Items from a dataset
■ ■ ■
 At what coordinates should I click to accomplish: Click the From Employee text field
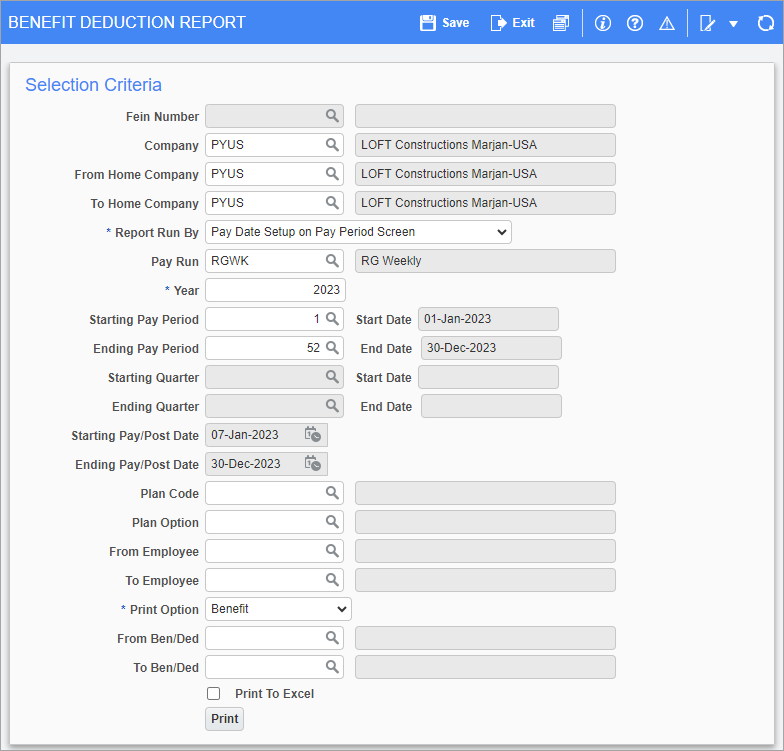click(263, 551)
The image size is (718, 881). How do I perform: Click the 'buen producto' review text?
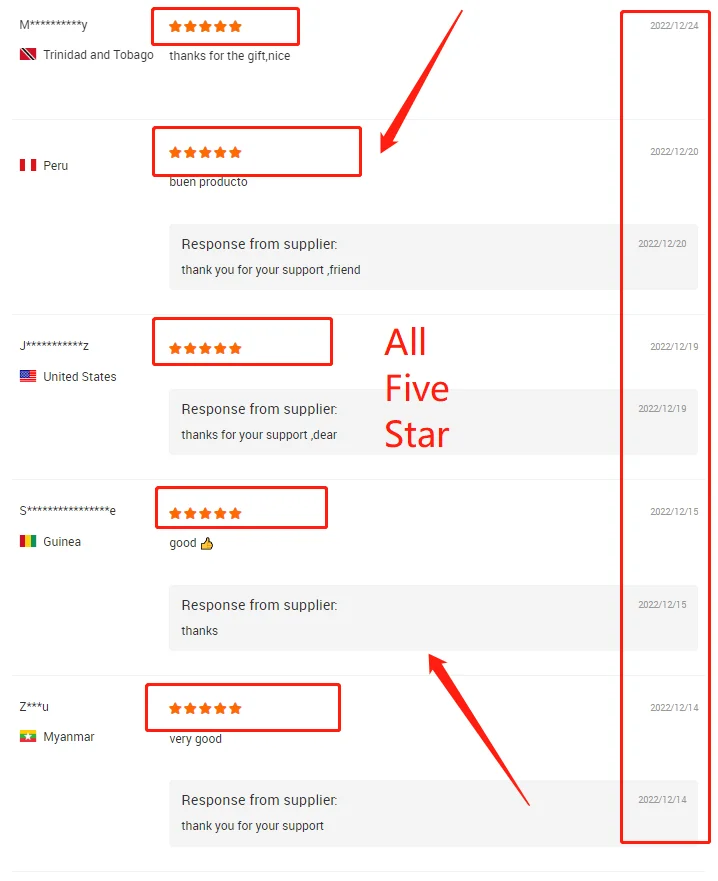click(x=208, y=182)
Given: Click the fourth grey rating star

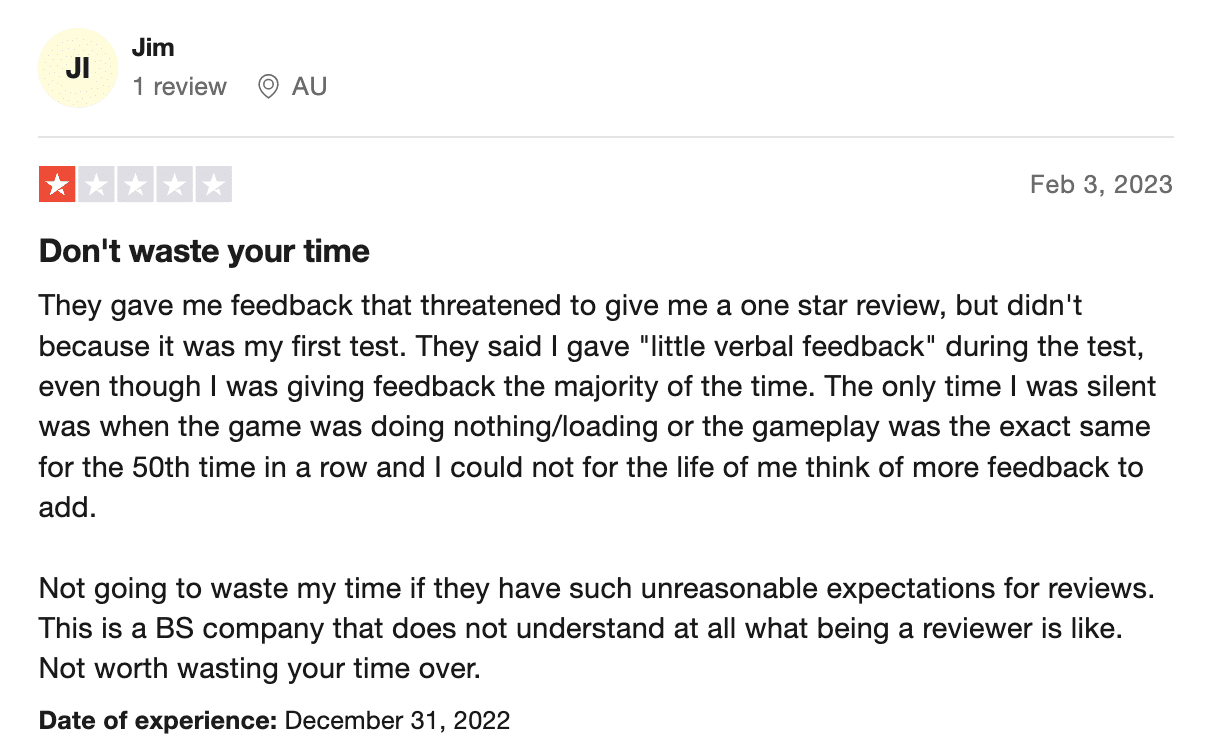Looking at the screenshot, I should (174, 185).
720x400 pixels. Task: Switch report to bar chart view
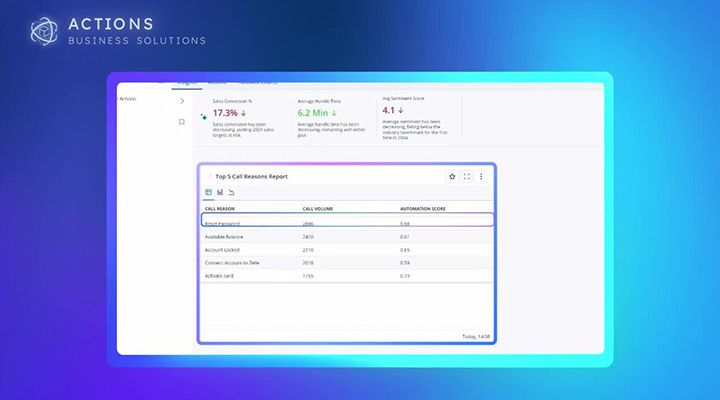tap(220, 192)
■ ■ ■
Exercise brief:
Exactly the lines from the one holding "The image size" to the last line of the records above should be duplicated, with no pictures among them.

Exercise result:
The image size is (718, 881). How do I perform: Click the 'buen producto' review text?
click(x=208, y=182)
Given: Click the fourth grey rating star

Looking at the screenshot, I should (174, 185).
720x400 pixels. Task: Switch report to bar chart view
tap(220, 192)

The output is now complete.